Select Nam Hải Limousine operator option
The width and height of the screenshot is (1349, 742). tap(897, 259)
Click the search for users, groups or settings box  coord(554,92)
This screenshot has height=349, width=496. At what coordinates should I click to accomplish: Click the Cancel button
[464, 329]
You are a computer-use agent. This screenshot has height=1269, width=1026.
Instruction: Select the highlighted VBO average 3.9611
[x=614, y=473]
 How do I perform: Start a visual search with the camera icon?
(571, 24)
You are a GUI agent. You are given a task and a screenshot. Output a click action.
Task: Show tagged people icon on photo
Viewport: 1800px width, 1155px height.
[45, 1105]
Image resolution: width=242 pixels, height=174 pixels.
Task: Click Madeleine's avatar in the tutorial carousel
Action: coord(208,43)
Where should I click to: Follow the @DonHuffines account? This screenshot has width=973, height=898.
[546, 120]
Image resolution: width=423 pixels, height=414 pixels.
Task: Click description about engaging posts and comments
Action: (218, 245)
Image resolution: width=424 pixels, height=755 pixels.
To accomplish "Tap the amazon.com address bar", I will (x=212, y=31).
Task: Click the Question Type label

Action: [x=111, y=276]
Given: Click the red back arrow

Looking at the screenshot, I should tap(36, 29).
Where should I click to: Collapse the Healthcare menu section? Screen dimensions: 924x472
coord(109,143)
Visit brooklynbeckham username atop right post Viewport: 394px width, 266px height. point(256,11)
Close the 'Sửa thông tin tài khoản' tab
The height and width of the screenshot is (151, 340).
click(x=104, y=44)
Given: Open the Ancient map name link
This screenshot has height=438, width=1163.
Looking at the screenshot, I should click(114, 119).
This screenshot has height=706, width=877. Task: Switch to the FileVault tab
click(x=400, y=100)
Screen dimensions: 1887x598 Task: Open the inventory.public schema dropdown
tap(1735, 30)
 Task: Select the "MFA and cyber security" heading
══════
**What you have to do**:
State the number of lines in the records that contain the string "agent". Nothing else is needed.

**Task solution**:
2